That is the piece that makes the most sense to me. She responded warmly to Olga's approach. She never rebuffed an offer to go someplace or do something. She was not an initiator. She needed to be asked.

I know she wanted to join the WACs in WWII, but Bubba put the kibosh on that. "Isn't it enough that I have to worry about your brother in the Army?" was enough to quash her plans. Standing up for her own desires was not in the cards.

Her parents emigrated from Russia, crossing the ocean to a country where they didn't speak the language and knew almost no one, and made a life for themselves. She got straight A's, graduated from college, got married, had kids, bought a house in the suburbs.

The marriage was troubled, but she stayed. Finances were an issue, but she figured it out. Where was SHE in all of this? I'm not sure I ever knew.

Do we reveal ourselves, our real, true, honest selves, to our children? Do we keep them in the dark about our aches and sorrows? Do we present the face we want them to see, rather than the face hiding behind layers of Good Parenting? 

Do my kids really know me? Do we ever really know one another? Does it matter?

Tuesday, June 25, 2019

Totally Random Thoughts

The mango is part of the cashew family.

Why does this feel like fake news?  I want to believe it.  After all, I heard it on NPR.
Apparently, naked couples bungee jumping is a Latvian tradition. 

There are things I'd rather not know.  This is among them.
Everyone told me to read Where the Crawdads Sing.

I have a tendency to resist these suggestions, fearing the worst, but it greeted me on the library shelf, so I took it home and read it.  In one day, because I couldn't stop.  So, I've joined the crowd: Read This Book!

And don't let anyone interrupt you in the last two chapters.
Yesterday,  I went to peek through the fence and check on the citrus tree.
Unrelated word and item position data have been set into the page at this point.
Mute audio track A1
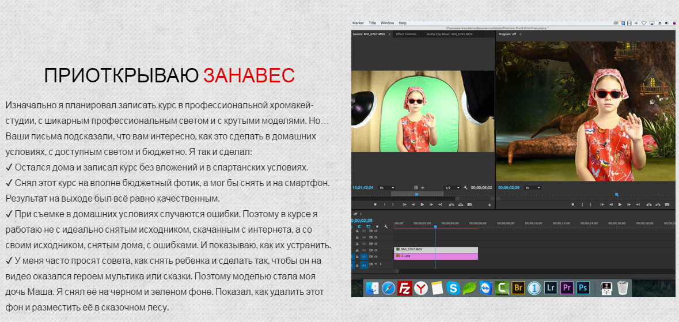 375,264
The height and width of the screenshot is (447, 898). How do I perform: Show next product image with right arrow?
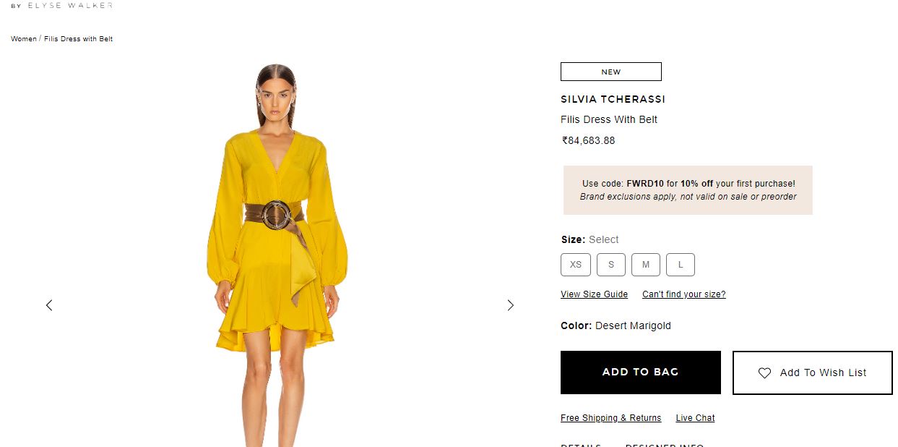511,305
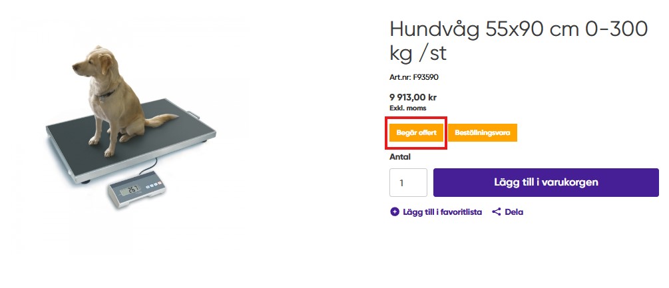Open the dog scale product image
669x288 pixels.
pyautogui.click(x=130, y=127)
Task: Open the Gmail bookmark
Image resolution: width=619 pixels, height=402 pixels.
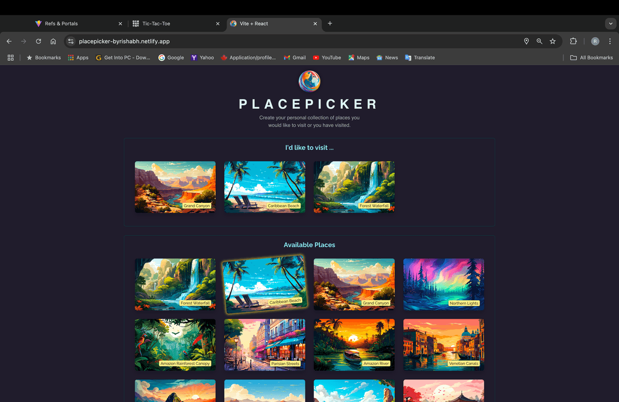Action: coord(295,58)
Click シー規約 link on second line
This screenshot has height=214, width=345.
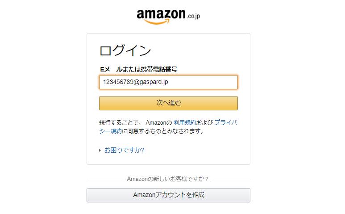point(110,131)
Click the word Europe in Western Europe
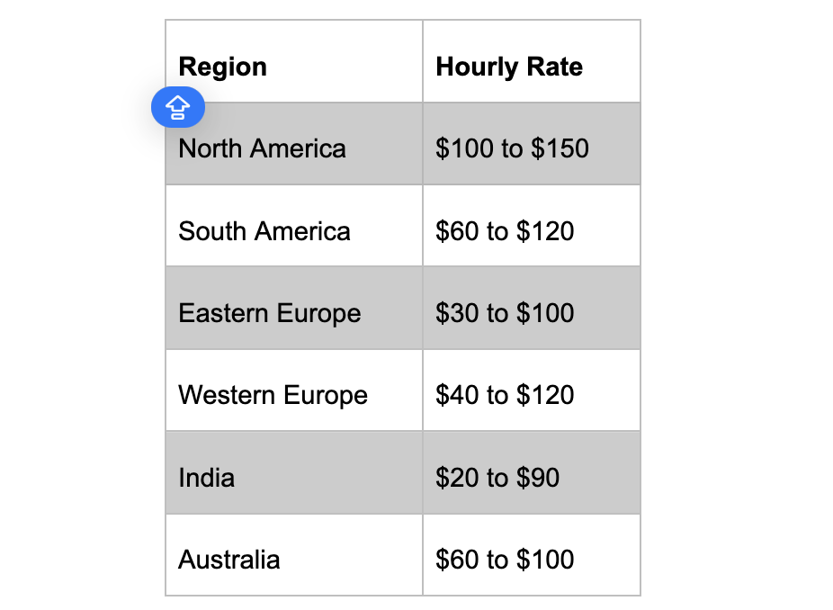The image size is (833, 610). [x=325, y=395]
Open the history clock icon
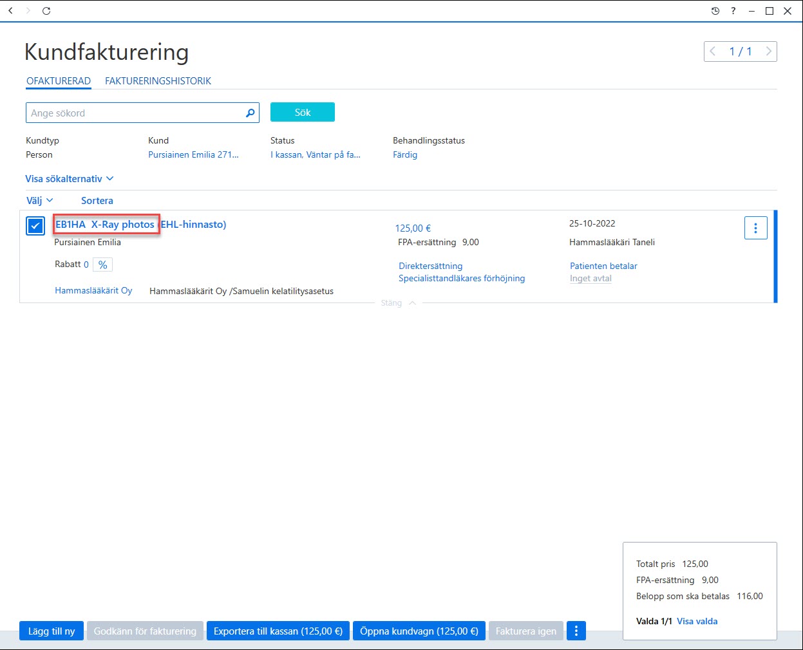 tap(715, 11)
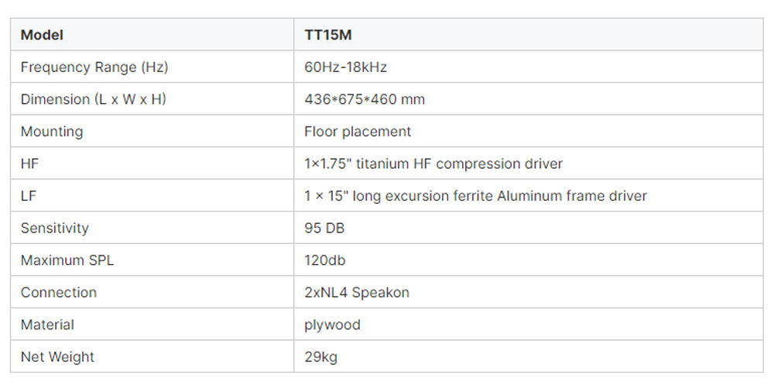Select the 2xNL4 Speakon value
774x392 pixels.
(x=357, y=292)
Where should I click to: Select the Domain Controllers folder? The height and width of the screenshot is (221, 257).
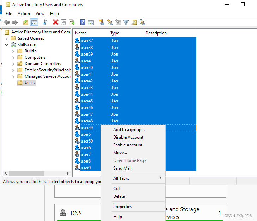coord(43,64)
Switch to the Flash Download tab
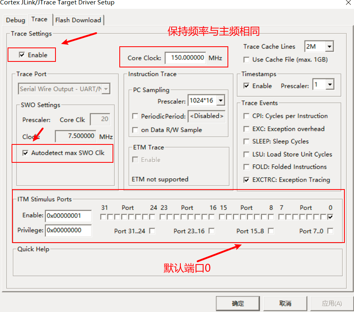The height and width of the screenshot is (312, 354). [x=78, y=20]
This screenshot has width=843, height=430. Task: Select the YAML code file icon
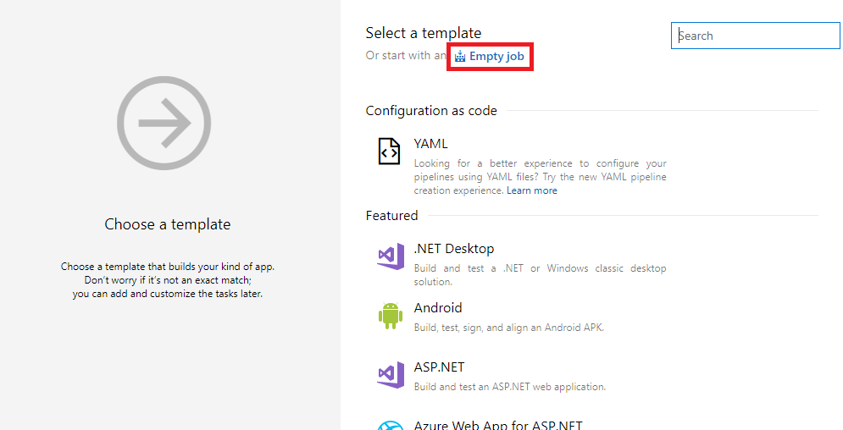[x=389, y=152]
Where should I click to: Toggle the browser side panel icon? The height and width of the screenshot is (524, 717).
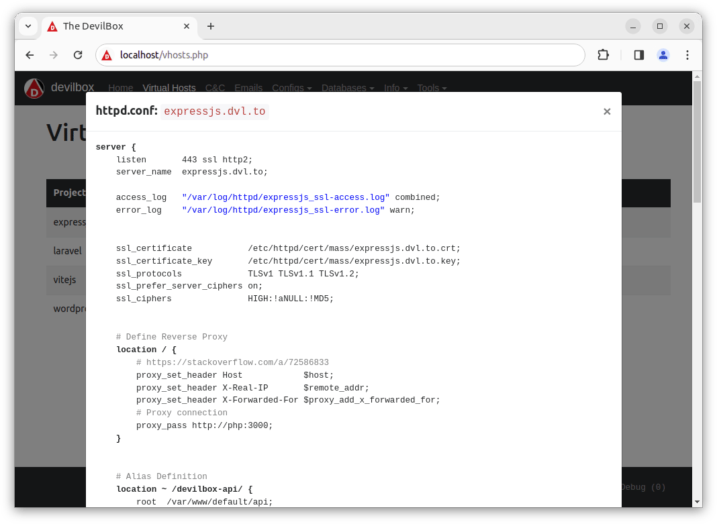638,55
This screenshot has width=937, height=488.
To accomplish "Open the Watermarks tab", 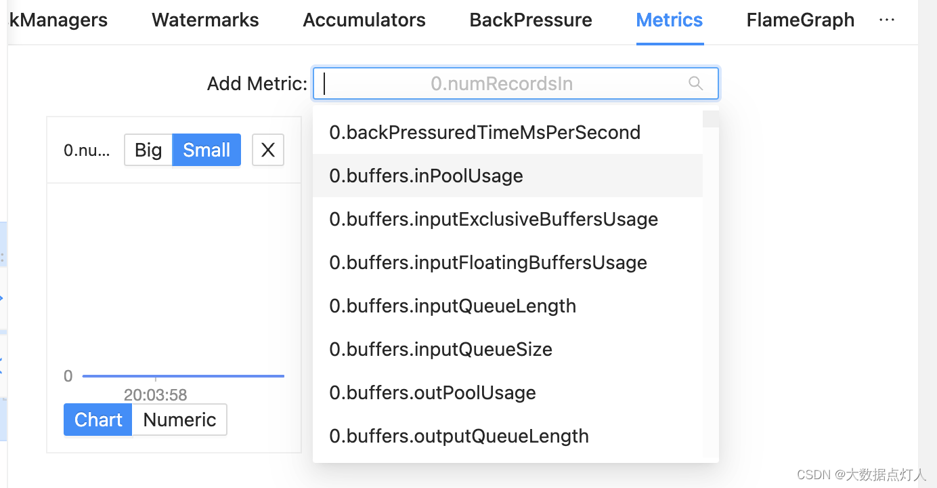I will [205, 20].
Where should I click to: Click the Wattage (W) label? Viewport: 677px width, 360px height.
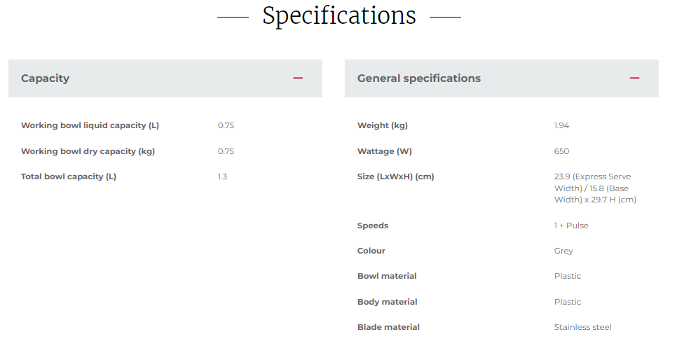(385, 151)
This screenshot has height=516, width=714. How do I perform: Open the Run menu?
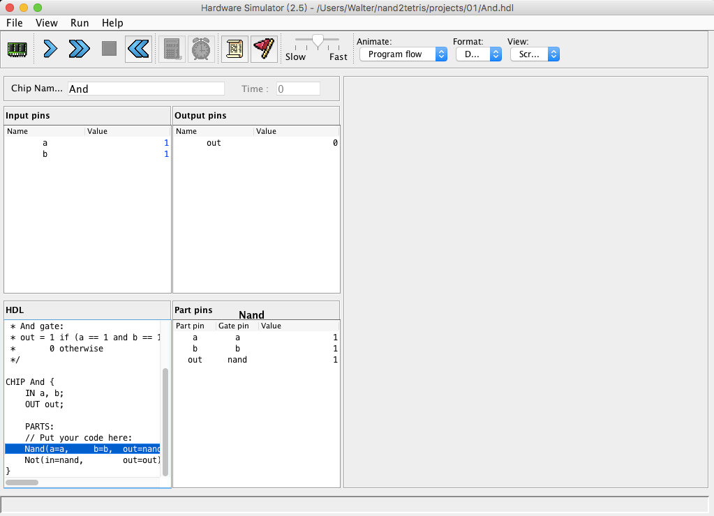(80, 23)
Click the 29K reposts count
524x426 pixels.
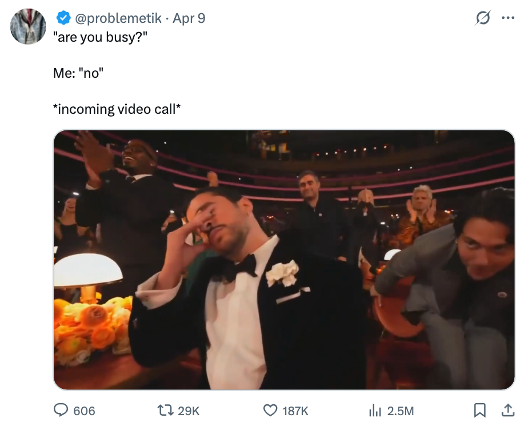pyautogui.click(x=189, y=411)
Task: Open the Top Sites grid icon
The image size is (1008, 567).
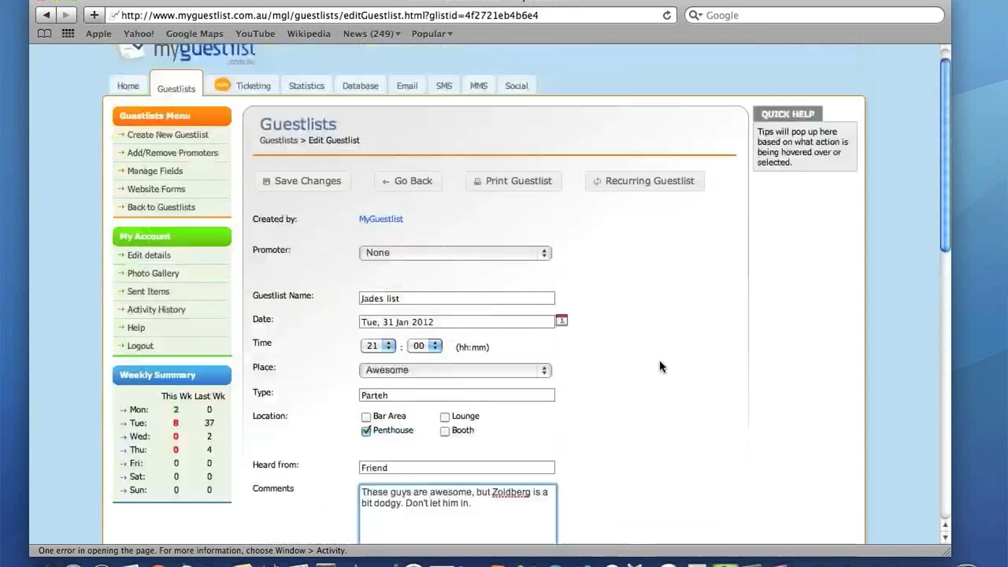Action: 68,34
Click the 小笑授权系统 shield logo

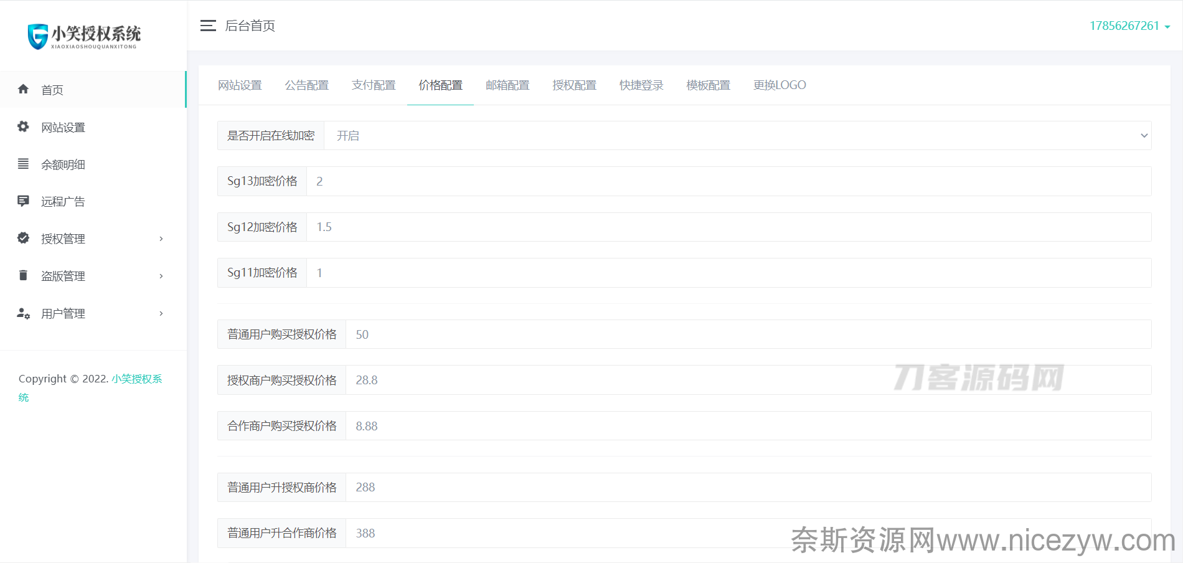pyautogui.click(x=38, y=36)
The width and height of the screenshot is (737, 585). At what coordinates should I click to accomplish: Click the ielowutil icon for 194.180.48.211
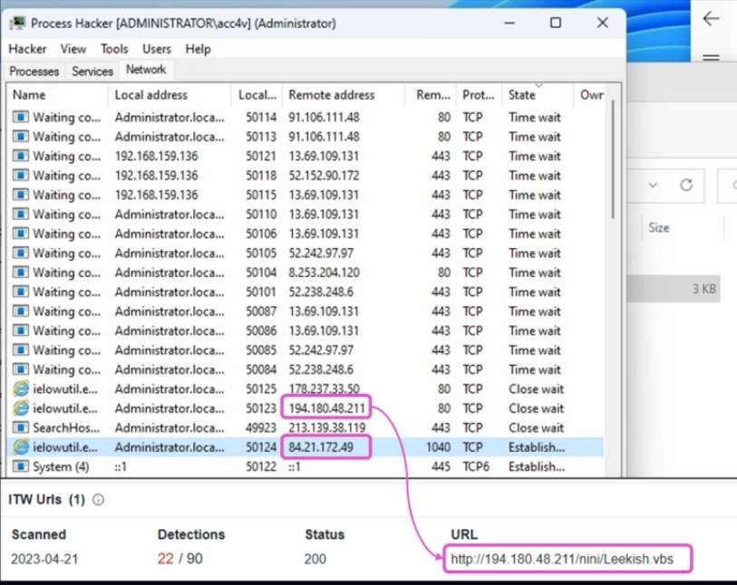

The normally locked gate to the street was wide open, trucks were parked on the grass, and there were worker bees on the 5th graders' roof, the one overlooking Grandma's Garden.

Today, I drove right onto the grass, backed up to the garden's bench, and deposited two very large and just-about-manageable bags of soil in the corner, ready to replenish the raised beds when school starts.

the bench and corner in which the bags were deposited.
I thanked the worker bee who offered to help - for the offer and for the open gate - and drove away with a big smile on my face.*****
Friends are moving because their house doesn't work for her anymore.  He didn't have to describe it, or send me a link; all I needed was the address.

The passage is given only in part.